◆ **TASK TO CARRY OUT**
The full set of lines below has to be written out again exactly.

DATASET ENTRIES START

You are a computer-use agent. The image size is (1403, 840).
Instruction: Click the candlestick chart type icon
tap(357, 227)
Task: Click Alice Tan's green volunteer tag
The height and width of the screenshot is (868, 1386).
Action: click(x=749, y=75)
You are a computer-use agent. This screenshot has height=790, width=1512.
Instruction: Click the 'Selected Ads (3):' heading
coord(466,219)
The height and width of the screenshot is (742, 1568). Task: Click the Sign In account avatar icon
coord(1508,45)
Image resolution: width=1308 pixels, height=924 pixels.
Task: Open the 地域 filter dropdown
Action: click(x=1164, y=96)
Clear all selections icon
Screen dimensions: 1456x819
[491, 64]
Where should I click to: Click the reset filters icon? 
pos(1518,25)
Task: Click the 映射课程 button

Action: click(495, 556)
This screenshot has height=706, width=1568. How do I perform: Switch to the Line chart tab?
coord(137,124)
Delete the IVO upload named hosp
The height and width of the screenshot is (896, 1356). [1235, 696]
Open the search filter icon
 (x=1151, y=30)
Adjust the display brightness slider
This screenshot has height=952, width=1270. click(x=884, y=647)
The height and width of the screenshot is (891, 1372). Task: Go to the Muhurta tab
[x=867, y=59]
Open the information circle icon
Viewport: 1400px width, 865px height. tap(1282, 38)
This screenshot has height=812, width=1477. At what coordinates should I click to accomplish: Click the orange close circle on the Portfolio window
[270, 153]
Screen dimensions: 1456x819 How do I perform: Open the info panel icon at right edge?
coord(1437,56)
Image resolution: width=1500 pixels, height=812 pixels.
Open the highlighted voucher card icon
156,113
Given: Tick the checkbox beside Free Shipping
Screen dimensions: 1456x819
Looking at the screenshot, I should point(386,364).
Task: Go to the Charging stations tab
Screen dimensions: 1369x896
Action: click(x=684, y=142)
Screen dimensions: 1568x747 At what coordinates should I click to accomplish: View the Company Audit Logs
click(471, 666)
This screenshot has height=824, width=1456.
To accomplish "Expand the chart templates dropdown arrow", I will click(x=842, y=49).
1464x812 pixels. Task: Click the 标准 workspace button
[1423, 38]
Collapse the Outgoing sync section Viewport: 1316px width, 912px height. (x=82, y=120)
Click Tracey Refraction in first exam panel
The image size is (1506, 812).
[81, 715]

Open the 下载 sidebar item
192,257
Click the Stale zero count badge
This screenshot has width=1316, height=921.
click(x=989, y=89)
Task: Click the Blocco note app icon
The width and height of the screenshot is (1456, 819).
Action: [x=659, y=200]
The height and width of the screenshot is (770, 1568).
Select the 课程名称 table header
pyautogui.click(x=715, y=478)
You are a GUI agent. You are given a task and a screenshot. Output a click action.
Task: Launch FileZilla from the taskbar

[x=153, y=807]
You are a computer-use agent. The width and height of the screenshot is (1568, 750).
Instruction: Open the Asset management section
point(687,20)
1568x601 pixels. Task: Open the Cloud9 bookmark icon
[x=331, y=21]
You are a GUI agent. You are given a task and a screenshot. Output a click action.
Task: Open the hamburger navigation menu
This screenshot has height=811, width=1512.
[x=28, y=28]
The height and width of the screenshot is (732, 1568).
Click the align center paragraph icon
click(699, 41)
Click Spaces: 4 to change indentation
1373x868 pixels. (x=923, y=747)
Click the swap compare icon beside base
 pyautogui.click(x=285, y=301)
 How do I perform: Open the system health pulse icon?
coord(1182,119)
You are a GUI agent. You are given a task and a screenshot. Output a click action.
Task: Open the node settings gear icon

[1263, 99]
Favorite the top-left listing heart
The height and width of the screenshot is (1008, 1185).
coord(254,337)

DATASET ENTRIES END

◆ **WRITTEN SOLUTION**
You are a computer-use agent. The image size is (1403, 840).
Instruction: Click the candlestick chart type icon
tap(357, 227)
Task: Click Alice Tan's green volunteer tag
The height and width of the screenshot is (868, 1386).
Action: click(x=749, y=75)
You are a computer-use agent. This screenshot has height=790, width=1512.
Instruction: Click the 'Selected Ads (3):' heading
coord(466,219)
The height and width of the screenshot is (742, 1568). Task: Click the Sign In account avatar icon
coord(1508,45)
Image resolution: width=1308 pixels, height=924 pixels.
Task: Open the 地域 filter dropdown
Action: click(x=1164, y=96)
Clear all selections icon
Screen dimensions: 1456x819
[491, 64]
Where should I click to: Click the reset filters icon? 
pos(1518,25)
Task: Click the 映射课程 button

Action: click(495, 556)
This screenshot has height=706, width=1568. How do I perform: Switch to the Line chart tab?
coord(137,124)
Delete the IVO upload named hosp
The height and width of the screenshot is (896, 1356). [1235, 696]
Open the search filter icon
 (x=1151, y=30)
Adjust the display brightness slider
This screenshot has height=952, width=1270. click(x=884, y=647)
The height and width of the screenshot is (891, 1372). Task: Go to the Muhurta tab
[x=867, y=59]
Open the information circle icon
Viewport: 1400px width, 865px height. tap(1282, 38)
This screenshot has height=812, width=1477. At what coordinates should I click to accomplish: Click the orange close circle on the Portfolio window
[270, 153]
Screen dimensions: 1456x819 How do I perform: Open the info panel icon at right edge?
coord(1437,56)
Image resolution: width=1500 pixels, height=812 pixels.
Open the highlighted voucher card icon
156,113
Given: Tick the checkbox beside Free Shipping
Screen dimensions: 1456x819
Looking at the screenshot, I should point(386,364).
Task: Go to the Charging stations tab
Screen dimensions: 1369x896
Action: click(x=684, y=142)
Screen dimensions: 1568x747 At what coordinates should I click to accomplish: View the Company Audit Logs
click(471, 666)
This screenshot has height=824, width=1456.
To accomplish "Expand the chart templates dropdown arrow", I will click(x=842, y=49).
1464x812 pixels. Task: Click the 标准 workspace button
[1423, 38]
Collapse the Outgoing sync section Viewport: 1316px width, 912px height. (x=82, y=120)
Click Tracey Refraction in first exam panel
The image size is (1506, 812).
[81, 715]

Open the 下载 sidebar item
192,257
Click the Stale zero count badge
This screenshot has width=1316, height=921.
click(x=989, y=89)
Task: Click the Blocco note app icon
The width and height of the screenshot is (1456, 819).
Action: [x=659, y=200]
The height and width of the screenshot is (770, 1568).
Select the 课程名称 table header
pyautogui.click(x=715, y=478)
You are a GUI agent. You are given a task and a screenshot. Output a click action.
Task: Launch FileZilla from the taskbar

[x=153, y=807]
You are a computer-use agent. The width and height of the screenshot is (1568, 750).
Instruction: Open the Asset management section
point(687,20)
1568x601 pixels. Task: Open the Cloud9 bookmark icon
[x=331, y=21]
You are a GUI agent. You are given a task and a screenshot. Output a click action.
Task: Open the hamburger navigation menu
This screenshot has height=811, width=1512.
[x=28, y=28]
The height and width of the screenshot is (732, 1568).
Click the align center paragraph icon
click(699, 41)
Click Spaces: 4 to change indentation
1373x868 pixels. (x=923, y=747)
Click the swap compare icon beside base
 pyautogui.click(x=285, y=301)
 How do I perform: Open the system health pulse icon?
coord(1182,119)
You are a GUI agent. You are given a task and a screenshot. Output a click action.
Task: Open the node settings gear icon

[1263, 99]
Favorite the top-left listing heart
The height and width of the screenshot is (1008, 1185).
coord(254,337)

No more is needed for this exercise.